Es ist vielleicht ein akademisches Vergnügen, wie der Fernsehfilm von Dror Zahavi nach dem Drehbuch von Stefan Weigl Gender- und Toleranzauswüchse im akademischen Betrieb, speziell in einem Institut for postcolonial Studies, auf die Schippe zu nehmen versucht, falls es wirklich so krass ist. Aber das ist eine alte Weisheit, dass die Toleranzgurus und die Toleranzapologeten oft selber eine große Schwäche in der Tolerierung anderer Meinungen haben. Das ist grundsätzlich sicher richtig beobachtet.

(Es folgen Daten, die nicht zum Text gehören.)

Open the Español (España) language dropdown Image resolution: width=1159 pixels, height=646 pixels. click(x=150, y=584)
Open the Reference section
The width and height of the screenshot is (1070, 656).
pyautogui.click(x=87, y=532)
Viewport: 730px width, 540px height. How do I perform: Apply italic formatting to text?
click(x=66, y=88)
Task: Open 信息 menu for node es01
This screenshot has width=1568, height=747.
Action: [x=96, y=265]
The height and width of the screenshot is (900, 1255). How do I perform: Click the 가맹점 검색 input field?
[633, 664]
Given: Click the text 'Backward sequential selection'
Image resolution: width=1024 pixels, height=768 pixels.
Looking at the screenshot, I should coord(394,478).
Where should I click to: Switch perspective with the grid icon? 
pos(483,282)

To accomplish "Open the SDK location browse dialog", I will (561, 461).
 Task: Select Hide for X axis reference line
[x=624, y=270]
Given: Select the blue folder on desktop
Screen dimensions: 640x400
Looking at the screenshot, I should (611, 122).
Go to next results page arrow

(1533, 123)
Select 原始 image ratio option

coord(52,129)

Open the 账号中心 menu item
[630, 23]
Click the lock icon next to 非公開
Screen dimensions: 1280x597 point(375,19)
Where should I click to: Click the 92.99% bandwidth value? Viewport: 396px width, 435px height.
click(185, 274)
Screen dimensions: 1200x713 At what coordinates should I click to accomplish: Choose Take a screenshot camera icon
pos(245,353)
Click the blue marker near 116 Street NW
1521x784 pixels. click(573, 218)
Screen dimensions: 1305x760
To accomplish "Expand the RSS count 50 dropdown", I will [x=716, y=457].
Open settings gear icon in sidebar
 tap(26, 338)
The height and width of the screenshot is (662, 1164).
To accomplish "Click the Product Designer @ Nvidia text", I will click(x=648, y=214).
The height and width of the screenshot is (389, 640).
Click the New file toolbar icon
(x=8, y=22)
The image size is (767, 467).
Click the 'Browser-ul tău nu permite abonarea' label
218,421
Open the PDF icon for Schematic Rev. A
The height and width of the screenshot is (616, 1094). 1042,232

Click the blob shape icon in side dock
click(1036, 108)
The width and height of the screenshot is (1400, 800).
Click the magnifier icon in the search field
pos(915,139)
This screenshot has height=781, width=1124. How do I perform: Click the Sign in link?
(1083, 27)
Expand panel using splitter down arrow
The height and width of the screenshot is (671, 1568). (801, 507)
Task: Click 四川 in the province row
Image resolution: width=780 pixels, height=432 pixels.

Aber Film sollte auch von der Beobachtung der Menschen ausgehen und mehr hervorbringen als Thesen von sich gebende Textreproduzenten auf den Schauspielerpositionen.
Die Paarung Cris Blohm (Johanna Wokalek) und Otto Ikwuakwu (Bless Amada), die hat Charme und Spannung; diese wird aber zu schnell rausgenommen durch die Auflösung des privaten Verhältnisses von Otto. Das könnte man langfristig anlegen, wie damals bei Edel & Starck. Oder es könnte auch in die Richtung gehen wie bei Passages.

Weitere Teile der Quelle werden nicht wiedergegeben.